They're just computers; in a small form factor, but computers. Build a nice,
simplified interface if you like, but there's little to no reason not to offer
that simplified interface on larger computers, too. A person who may not want
the full power of a computer may still want a larger screen and better
keyboard.

There's also no reason to artificially limit the software load, especially if
you start with open source. These machines are perfectly capable of a wide
variety of operations, pretty much everything except video editing and heavy-
duty graphics editing.

A netbook dropped back in time three or four years ago would be considered an
excellent machine, except oddly crippled by the somewhat underpowered CPU
(even by 2006 standards). But otherwise well-endowed on IO, decent screen,
ample storage (especially the RAM), etc, all at a price that would have caused
rioting in front of the stores come Black Friday.

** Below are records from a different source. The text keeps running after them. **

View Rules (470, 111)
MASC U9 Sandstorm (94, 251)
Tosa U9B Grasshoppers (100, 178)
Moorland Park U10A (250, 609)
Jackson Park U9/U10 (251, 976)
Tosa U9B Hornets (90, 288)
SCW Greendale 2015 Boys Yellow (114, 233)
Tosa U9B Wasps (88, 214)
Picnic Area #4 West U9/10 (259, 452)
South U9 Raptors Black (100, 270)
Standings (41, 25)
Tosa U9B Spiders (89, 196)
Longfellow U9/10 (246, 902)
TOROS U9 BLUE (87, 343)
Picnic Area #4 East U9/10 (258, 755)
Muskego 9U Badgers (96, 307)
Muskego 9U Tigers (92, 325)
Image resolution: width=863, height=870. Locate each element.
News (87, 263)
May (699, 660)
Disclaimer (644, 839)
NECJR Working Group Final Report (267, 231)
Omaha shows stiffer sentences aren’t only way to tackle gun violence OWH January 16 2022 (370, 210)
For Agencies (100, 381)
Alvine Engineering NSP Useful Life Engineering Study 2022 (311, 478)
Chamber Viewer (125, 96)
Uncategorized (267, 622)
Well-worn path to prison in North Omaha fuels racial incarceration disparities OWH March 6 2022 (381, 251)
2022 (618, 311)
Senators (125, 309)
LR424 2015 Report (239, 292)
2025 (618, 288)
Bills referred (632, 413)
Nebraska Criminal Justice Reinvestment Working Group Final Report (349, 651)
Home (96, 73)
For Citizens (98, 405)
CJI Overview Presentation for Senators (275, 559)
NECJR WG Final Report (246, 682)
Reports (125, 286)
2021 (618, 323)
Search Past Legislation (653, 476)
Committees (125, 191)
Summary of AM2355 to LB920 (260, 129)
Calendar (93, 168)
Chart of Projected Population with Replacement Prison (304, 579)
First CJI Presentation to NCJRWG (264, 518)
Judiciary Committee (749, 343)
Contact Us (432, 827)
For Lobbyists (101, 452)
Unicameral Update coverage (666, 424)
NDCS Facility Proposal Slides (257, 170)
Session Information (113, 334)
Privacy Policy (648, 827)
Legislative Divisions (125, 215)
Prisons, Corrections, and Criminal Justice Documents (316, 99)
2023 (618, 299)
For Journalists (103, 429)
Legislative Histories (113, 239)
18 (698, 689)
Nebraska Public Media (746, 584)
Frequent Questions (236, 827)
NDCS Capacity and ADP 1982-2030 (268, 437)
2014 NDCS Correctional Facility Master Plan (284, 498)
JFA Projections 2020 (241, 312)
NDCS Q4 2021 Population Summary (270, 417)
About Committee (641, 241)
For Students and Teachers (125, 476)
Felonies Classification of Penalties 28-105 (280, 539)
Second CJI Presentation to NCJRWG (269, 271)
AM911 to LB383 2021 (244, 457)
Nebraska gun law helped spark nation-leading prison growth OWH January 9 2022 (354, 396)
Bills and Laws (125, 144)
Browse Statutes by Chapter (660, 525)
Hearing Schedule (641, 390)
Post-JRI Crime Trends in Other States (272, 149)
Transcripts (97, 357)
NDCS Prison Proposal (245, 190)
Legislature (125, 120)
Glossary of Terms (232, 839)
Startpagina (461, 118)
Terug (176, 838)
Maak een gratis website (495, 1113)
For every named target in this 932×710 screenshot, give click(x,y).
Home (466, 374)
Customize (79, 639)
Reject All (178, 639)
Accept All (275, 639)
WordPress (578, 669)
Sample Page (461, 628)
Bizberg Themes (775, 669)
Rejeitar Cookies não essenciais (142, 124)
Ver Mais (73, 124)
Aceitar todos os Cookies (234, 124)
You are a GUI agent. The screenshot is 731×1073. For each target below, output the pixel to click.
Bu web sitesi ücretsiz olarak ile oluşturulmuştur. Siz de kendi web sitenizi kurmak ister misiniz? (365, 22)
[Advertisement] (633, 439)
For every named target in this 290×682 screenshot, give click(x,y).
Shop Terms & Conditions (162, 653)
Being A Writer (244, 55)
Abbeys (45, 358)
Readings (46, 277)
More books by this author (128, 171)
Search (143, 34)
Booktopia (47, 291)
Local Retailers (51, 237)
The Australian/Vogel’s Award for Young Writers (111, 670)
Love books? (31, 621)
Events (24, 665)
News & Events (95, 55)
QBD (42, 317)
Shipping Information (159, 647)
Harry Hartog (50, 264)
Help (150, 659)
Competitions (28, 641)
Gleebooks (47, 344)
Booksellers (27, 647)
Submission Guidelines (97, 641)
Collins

I'll say it again, to be clear: There may be room for specialized interfaces
for certain users, but there's little need to bind that to the netbook form
factor. Both power-user and low-power-user interfaces can be used almost all
the way up and down the product line. (Even the high-powered gaming machines
could use a simplified interface just fine, as long as the owner could play
WOW.)

------
devicenull
I'd say that everyone wants a cheap laptop. It's been that way for years...
Now that we have cheap laptops that let people do the majority of what they
want to do (browse the web, check email), it makes perfect sense that they
would be hugely popular.